# De-icer worry?



## PaulBen (Nov 10, 2012)

I have had several ppl over the years say that de-icer will damage window seals and trims?

I tend to scrap, the wife ain't so keen


----------



## cam73 (Oct 5, 2008)

I do the same; scrape the windows as it's less harmful and a good scraper is a one off cost. I do keep a can of de-icer in the car as a back up.


----------



## matt303 (Aug 11, 2012)

I tend not to scrape any more until the ice is almost melted, bit of grit must have got on scraper and gained a couple of scratches on drivers side window last winter


----------



## ianFRST (Sep 19, 2006)

no scraping for me. feck that, dirty windows and a nice plastic scraper = scratched glass

warm water, or deicer for me


----------



## Kiashuma (May 4, 2011)

I use a scraper. The rain x on the windows seems to be helping keep frost off, neighbours cars were frozen this morning but mine was just damp!


----------



## explorer (Nov 11, 2012)

I use AB Repel and my car only had ice on rear side windows where I had not applied Repel. The windscreen, front windows and rear windows just had a fine mist due to Repel!:driver:


----------



## vxripper (Nov 20, 2012)

ianFRST said:


> no scraping for me. feck that, dirty windows and a nice plastic scraper = scratched glass
> 
> warm water, or deicer for me


Doesn't the focus have front heated windscreen?


----------



## woodym3 (Aug 30, 2009)

PaulBen said:


> I have had several ppl over the years say that de-icer will damage window seals and trims?
> 
> I tend to scrap, the wife ain't so keen


never a good idea to scrap with the wife, they always come out on top..:thumb:


----------



## ianFRST (Sep 19, 2006)

vxripper said:


> Doesn't the focus have front heated windscreen?

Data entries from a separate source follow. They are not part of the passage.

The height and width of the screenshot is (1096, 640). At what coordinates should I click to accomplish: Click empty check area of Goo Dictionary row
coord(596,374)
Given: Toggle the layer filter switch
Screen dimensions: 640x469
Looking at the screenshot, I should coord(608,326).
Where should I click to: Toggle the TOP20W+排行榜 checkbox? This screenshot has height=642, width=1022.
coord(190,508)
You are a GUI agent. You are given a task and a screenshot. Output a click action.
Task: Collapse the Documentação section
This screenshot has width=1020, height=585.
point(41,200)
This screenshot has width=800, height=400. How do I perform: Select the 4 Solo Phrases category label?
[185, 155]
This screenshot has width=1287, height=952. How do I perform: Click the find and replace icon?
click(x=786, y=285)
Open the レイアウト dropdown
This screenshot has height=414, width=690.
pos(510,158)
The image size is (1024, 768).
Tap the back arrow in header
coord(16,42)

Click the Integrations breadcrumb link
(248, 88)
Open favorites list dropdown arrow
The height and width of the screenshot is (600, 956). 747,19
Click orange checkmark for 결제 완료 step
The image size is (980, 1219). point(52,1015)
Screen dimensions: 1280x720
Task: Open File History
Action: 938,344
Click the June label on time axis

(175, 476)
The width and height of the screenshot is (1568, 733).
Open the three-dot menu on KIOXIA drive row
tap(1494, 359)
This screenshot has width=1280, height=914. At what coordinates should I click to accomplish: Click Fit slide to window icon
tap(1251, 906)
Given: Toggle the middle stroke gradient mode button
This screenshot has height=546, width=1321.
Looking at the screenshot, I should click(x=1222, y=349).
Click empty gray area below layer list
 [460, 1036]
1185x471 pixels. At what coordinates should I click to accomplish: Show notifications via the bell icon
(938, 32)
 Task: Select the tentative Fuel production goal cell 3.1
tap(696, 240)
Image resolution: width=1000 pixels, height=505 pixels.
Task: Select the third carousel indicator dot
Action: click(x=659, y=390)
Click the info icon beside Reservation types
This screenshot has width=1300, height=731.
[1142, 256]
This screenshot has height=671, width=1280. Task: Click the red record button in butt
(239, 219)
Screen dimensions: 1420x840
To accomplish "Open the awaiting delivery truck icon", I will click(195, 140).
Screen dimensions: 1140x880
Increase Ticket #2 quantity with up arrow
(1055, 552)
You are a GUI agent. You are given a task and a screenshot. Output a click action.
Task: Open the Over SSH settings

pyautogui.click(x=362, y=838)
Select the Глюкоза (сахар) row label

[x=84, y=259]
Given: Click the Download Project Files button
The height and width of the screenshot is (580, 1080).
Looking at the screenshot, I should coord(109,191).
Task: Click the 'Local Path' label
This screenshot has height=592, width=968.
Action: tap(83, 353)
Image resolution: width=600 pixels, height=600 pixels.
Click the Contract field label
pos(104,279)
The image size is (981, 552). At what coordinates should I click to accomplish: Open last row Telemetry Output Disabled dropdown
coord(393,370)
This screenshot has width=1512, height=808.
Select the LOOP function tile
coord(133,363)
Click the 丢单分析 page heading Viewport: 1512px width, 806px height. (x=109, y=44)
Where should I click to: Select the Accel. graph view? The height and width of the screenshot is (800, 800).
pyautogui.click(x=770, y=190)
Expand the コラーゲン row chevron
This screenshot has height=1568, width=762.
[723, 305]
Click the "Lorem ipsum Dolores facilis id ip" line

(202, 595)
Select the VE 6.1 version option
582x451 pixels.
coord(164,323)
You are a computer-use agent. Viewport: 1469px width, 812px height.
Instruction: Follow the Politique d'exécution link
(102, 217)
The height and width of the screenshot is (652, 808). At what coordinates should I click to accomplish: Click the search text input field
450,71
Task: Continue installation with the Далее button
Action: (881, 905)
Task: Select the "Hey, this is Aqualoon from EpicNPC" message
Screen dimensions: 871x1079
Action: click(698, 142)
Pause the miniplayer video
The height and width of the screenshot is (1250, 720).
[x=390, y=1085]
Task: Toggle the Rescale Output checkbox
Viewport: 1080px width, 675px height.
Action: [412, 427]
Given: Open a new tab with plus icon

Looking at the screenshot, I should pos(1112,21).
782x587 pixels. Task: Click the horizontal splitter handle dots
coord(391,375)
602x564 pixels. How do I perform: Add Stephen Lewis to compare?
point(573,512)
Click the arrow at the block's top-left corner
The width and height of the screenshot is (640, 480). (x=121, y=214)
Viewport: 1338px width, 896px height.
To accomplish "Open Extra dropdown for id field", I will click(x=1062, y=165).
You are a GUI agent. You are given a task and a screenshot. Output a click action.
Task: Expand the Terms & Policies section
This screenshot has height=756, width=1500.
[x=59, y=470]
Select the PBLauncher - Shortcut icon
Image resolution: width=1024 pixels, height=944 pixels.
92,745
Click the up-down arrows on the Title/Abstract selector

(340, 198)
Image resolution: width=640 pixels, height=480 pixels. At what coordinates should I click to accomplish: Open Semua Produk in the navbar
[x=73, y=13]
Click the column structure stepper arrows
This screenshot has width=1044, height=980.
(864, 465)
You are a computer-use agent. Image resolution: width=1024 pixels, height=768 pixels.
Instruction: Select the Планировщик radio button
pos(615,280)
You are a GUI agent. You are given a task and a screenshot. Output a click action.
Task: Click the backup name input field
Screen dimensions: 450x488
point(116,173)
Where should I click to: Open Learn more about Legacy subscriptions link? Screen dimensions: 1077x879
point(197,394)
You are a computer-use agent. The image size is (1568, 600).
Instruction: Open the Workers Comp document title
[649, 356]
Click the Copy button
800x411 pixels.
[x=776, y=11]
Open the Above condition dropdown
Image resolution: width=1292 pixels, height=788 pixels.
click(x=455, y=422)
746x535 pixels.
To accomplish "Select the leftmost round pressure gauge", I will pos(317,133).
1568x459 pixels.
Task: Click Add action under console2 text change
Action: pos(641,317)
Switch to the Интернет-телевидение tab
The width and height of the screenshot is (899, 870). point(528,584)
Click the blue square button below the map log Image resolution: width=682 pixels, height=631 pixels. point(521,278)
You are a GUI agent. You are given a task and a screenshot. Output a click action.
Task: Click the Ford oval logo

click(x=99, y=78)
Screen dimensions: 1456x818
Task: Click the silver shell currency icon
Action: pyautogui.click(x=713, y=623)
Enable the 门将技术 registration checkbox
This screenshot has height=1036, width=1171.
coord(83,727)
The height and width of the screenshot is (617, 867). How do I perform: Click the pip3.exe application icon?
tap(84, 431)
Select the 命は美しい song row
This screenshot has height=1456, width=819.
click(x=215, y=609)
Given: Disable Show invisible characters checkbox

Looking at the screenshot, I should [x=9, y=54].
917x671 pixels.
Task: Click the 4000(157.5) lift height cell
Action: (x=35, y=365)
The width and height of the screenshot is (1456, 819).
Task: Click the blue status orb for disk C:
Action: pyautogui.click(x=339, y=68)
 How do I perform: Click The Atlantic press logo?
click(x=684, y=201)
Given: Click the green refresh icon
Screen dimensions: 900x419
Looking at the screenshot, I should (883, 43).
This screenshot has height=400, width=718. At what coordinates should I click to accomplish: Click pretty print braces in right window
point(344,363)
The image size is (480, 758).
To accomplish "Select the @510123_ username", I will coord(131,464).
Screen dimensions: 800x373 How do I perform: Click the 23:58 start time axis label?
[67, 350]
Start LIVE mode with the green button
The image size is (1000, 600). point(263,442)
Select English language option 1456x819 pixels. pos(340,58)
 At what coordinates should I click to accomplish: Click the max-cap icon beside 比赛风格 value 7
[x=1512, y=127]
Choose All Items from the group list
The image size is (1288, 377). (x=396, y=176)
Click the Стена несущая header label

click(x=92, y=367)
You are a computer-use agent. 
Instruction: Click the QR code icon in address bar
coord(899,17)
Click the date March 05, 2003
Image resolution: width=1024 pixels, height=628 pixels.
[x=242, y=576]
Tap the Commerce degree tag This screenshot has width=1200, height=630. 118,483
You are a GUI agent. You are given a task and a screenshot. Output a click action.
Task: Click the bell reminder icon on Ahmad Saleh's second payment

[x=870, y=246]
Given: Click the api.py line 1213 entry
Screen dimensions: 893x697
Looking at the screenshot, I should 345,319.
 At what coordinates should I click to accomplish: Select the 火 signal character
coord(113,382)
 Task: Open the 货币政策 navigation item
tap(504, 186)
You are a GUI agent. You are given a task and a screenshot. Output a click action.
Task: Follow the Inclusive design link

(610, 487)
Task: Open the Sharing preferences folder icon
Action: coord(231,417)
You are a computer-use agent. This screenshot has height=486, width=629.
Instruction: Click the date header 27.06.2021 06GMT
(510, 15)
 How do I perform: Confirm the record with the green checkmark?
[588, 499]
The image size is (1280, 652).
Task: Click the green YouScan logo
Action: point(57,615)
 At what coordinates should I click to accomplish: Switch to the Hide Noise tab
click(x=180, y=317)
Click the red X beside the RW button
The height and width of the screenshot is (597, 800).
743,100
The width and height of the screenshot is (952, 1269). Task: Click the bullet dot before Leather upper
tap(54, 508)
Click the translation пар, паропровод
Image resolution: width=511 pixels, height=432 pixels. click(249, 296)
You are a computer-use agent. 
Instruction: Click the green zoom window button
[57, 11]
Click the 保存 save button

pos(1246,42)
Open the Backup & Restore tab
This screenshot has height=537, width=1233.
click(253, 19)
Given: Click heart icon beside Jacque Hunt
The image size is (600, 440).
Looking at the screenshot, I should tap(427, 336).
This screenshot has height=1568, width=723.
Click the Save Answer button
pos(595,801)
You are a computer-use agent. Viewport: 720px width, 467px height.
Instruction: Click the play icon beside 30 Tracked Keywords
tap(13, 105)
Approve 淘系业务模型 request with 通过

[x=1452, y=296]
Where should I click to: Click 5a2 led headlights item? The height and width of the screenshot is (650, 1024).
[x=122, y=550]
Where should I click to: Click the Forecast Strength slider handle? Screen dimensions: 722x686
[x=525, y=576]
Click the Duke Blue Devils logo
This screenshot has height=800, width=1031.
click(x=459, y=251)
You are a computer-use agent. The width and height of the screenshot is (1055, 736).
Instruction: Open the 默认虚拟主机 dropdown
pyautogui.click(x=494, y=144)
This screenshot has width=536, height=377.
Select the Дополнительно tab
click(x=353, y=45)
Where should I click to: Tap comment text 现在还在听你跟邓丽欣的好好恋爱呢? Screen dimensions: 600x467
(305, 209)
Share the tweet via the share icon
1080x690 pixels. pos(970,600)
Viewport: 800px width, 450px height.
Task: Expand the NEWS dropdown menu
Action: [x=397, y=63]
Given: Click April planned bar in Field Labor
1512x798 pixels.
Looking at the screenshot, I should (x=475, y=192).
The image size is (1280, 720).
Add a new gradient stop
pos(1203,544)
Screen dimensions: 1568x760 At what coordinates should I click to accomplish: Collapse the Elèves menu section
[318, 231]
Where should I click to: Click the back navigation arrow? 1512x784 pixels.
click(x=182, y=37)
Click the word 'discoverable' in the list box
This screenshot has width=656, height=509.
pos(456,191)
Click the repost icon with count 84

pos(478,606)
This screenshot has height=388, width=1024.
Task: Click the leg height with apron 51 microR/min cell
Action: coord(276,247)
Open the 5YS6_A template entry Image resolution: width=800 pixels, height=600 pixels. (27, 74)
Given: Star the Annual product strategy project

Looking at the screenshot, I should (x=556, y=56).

it certainly does :thumb: but its never seen frost before :lol:

my van does not, but i wouldnt use a scraper on it :thumb:


----------



## JasonH20URF (Mar 30, 2011)

My way is apply G1 then run Luke warm water over... All runs off before it can re freeze


----------



## millns84 (Jul 5, 2009)

Two litre bottle with a bit of old hose in it, gaffer tape the hose so it's secure and use warm water.

Quicker and easier than anything else and does no harm to anything. :thumb:


----------



## bigmc (Mar 22, 2010)

Tepid water for me, no scraping or failing that use the ford with the heated screen.


----------



## VW STEVE. (Mar 18, 2012)

No scraper but i do use de-icer.No problem if you don't go mad with the stuff.


----------



## PaulBen (Nov 10, 2012)

Be ditching the scraper, de-icer or warm water then. Gonna have a look into windscreen water repellant me thinks.


----------



## Liamalone (Aug 27, 2012)

ye olde slightly warmed kettle this end!


----------



## xJay1337 (Jul 20, 2012)

you can get a pre-freeze thing costs like £3 or £4... it's like a de-icer but you spray it on the windows the night before frost and it generally does a really good job..


----------



## Jord (Apr 3, 2012)

Random and possibly stupid question, but could De-Icer possibly pull off the protection of any window/glass sealants? My car currently has AB Repel on the windscreen and rear screen.


----------



## VXR.Tom (Jul 20, 2012)

Jord said:


> Random and possibly stupid question, but could De-Icer possibly pull off the protection of any window/glass sealants? My car currently has AB Repel on the windscreen and rear screen.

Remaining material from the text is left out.